Current and historic states (e.g., physics-based: positions, acceleration, velocity, deceleration) both of the “Target Vehicle” and “Surrounding Vehicles” are good starting points. But unfortunately, this can only be one part of the prediction model as it is fair to assume that not all “Surrounding Vehicles” in all their states can be directly observed, and only a very short timeframe could be predicted with this. So, in addition a deep neural network is to be fed e.g., with a simplified “Bird-Eye-View” – a 3D-based representation of the environment – and input from other sensors that provide all available data of the surrounding. With this could e.g., effects from maneuvers or interactions between vehicles be considered.
To give you a glimpse of what a “deep neural network” is: The human brain basically served as the inspiration for the creation of a neural network. Machine learning algorithms created by developers with the aim to recognize patterns lay the foundation for it. A neural network is called “deep” if it does not only work according to the algorithms defined but is able to come up with conclusions and decisions based upon its previous experience. It consists of nodes that resemble neurons of the human brain which are grouped into many different layers. Each layer of nodes trains on a distinct set of features based on the previous layer’s output. A deep neural network learns how to solve its classification tasks e.g., from vision data, acoustic data, or text.

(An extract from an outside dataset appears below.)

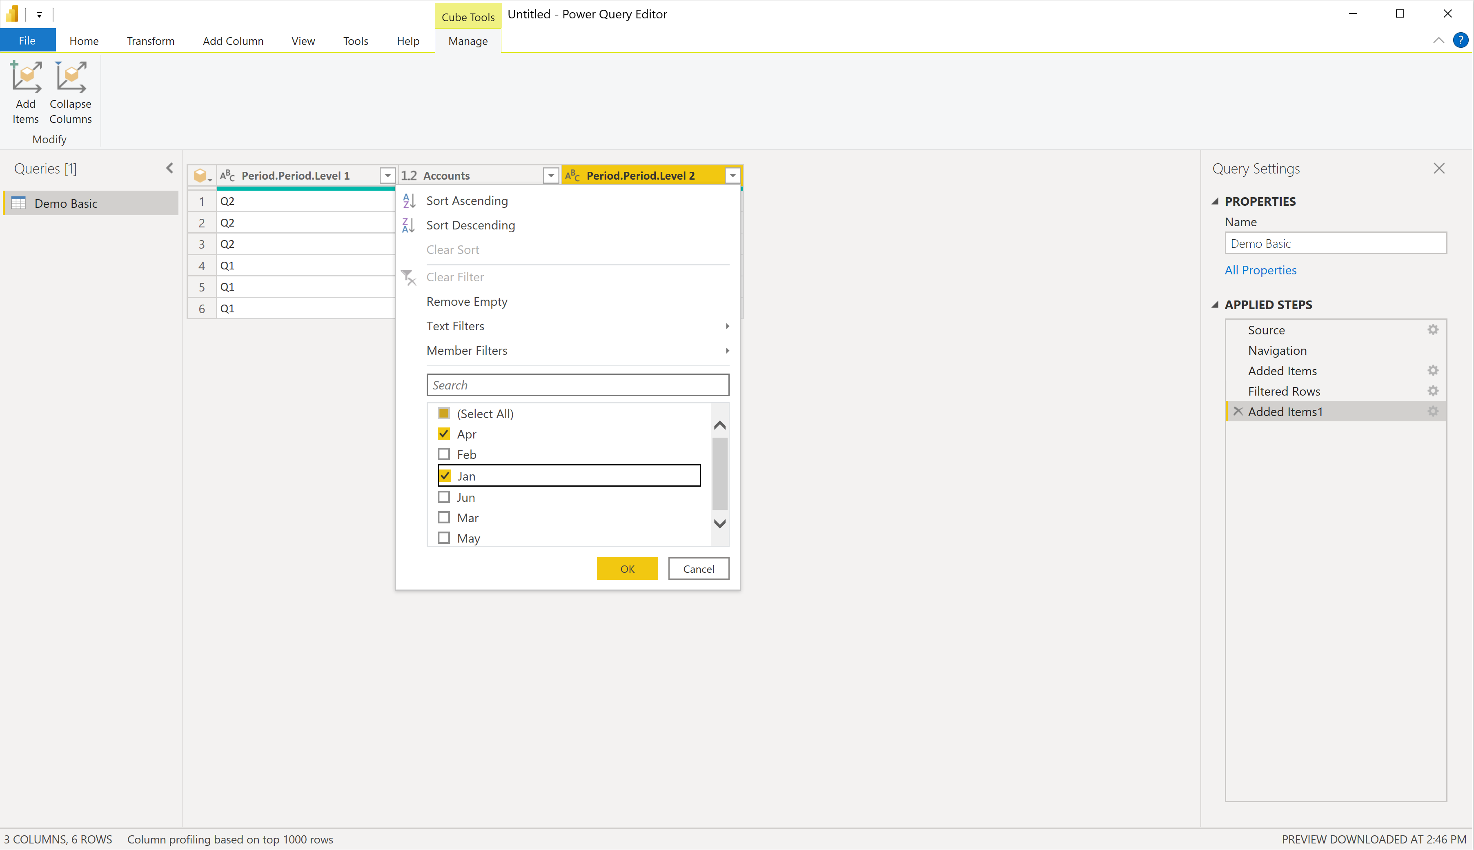
Task: Uncheck the Apr checkbox
Action: coord(444,434)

Output of this complex computation then are basically – and very again simplified – the maneuver intention of the “Target Vehicle” and the so-called trajectory prediction, which describes the likely future behavior of it. For this purpose, a series of future locations of the “Target Vehicle” over a certain time window is getting predicted. Image 2 tries to visualize the very basic concept. In reality, behavior prediction would of course consider all safety-relevant road users, especially looking at their vulnerability.
Based upon the prediction results then the driving/ trajectory plan for the “Ego Vehicle” is established. This is another complex thing in itself (e.g., determining the maximum timeframe a vehicle can safely follow a trajectory without an emergency maneuver) und thus well may be a topic for a different “safety in a nutshell” article.
I hope I could bring across that correctly predicting the future actions of all (dynamic) road users is not only the necessary pre-requisite for autonomous cars to execute the right maneuvers at the right time. It’s certainly also one of the hardest challenges to solve to ensure safety in self-driving cars. This will keep us busy at Automotive Safety Technologies throughout the next years as well as everybody else in this space.
Because of this a couple of AV companies (e.g., Argo, Waymo) have released open datasets lately with hundreds of thousands vehicle trajectories and certain agents (e.g., cyclists, pedestrians) interactions which have been collected throughout thousands of hours of driving. Ambition is to accelerate research in this very field and to train and develop models that can capture complex behaviors.